Partit Demokratiku has called on the Auditor General to investigate the contract between Vitals and the government.

In a statement on Friday it said it was evident that VGH did not honour the agreement and failed to meet the deadlines set. Therefore, the agreement should be considered null and void.

Since the agreement was not honoured, VGH should not have been allowed to sell the concession. The government should have taken over that role with any profit made in the sale placed back in the public coffers.

PD noted that the contents of the Gozo General Hospital, Karin Grech Hospital and St Luke’s Hospital were all sold for a token sum of €1.

A sale of assets for one monetary unit was common practice for the sale of bankrupt companies or companies about to be dissolved, which the Department of Health and the government were not.

Read: Vitals scam: a step too far

“It is certain that the assets of these three hospitals are worth far more than €1. It is also evident that this part of the agreement was redacted in the version presented to Parliament. We need to know why,” it said.

PD said that evidence had yet to be seen that VGH had invested a cent of its own money into upgrading the facilities conceded to it.

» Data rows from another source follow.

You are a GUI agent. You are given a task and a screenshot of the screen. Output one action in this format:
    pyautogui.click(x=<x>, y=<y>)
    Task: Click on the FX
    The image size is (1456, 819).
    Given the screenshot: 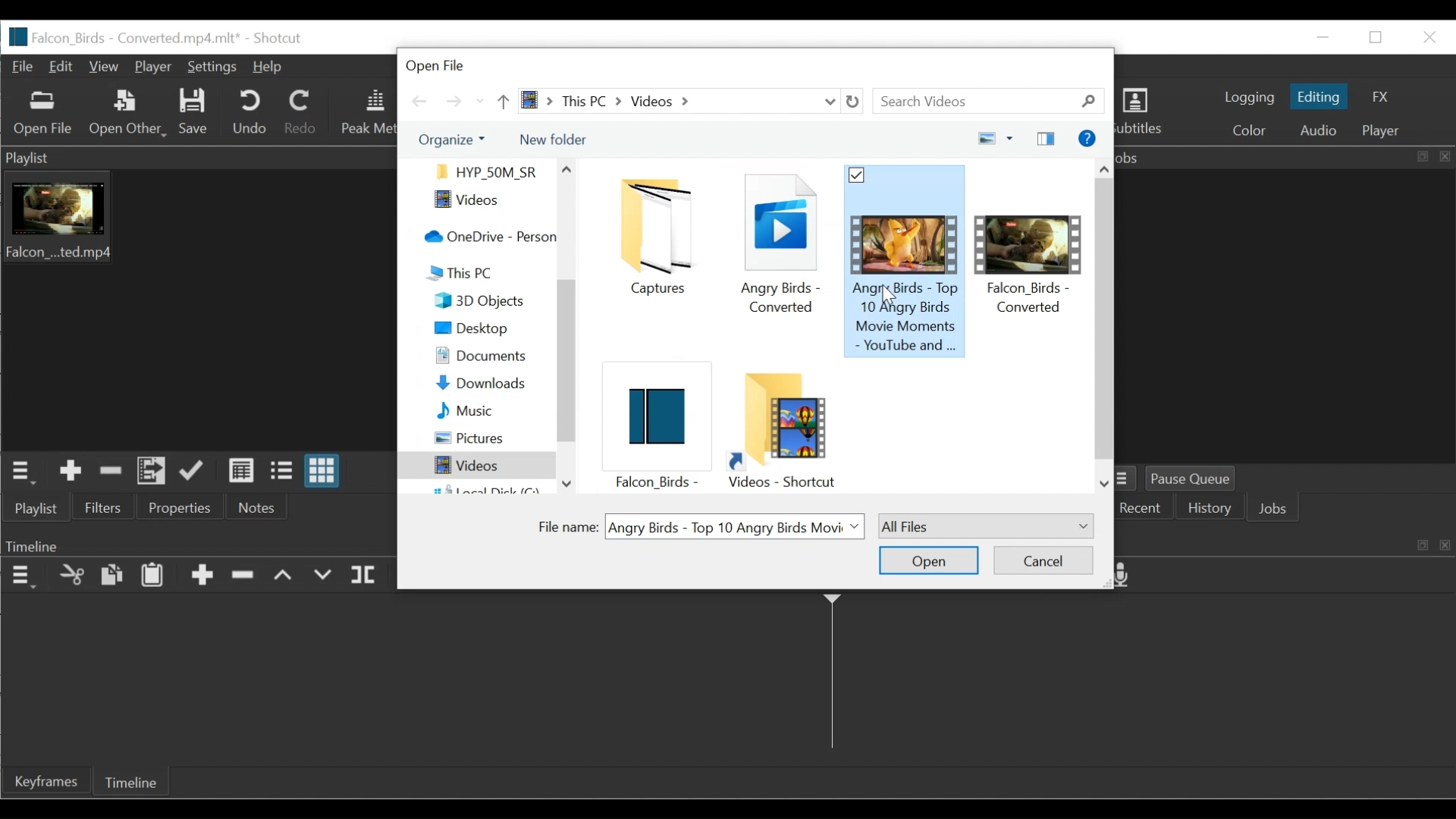 What is the action you would take?
    pyautogui.click(x=1377, y=98)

The money spent, it said, was recycled government funds paid to it for services it had or was meant to have rendered.

If the investment made so far was funded by the public, it should be valued and the government should demand that sum to be paid back by VGH. That investment had, after all, increased the cost of the concession paid by Steward Healthcare to VGH.

The VGH-government agreement, PD said, was an example of how not to handle a private public partnership concession.

“The whole sorry business has been shrouded in secrecy, the details clouded in obscurity and the Maltese people left mired in doubt about how much we really needed this agreement, and whether it was really done for the public good of for other reasons.”

The party welcomed the agreement reached on the need for a debate on the deal. It agreed with the government that the debate should be held in the plenary so that all MPs be able to have their say on what was still a very obscure issue.

However, it also agreed with the PN’s stand that there should be an opportunity for witnesses to be called and an investigation instigated. This could be done by the Auditor General.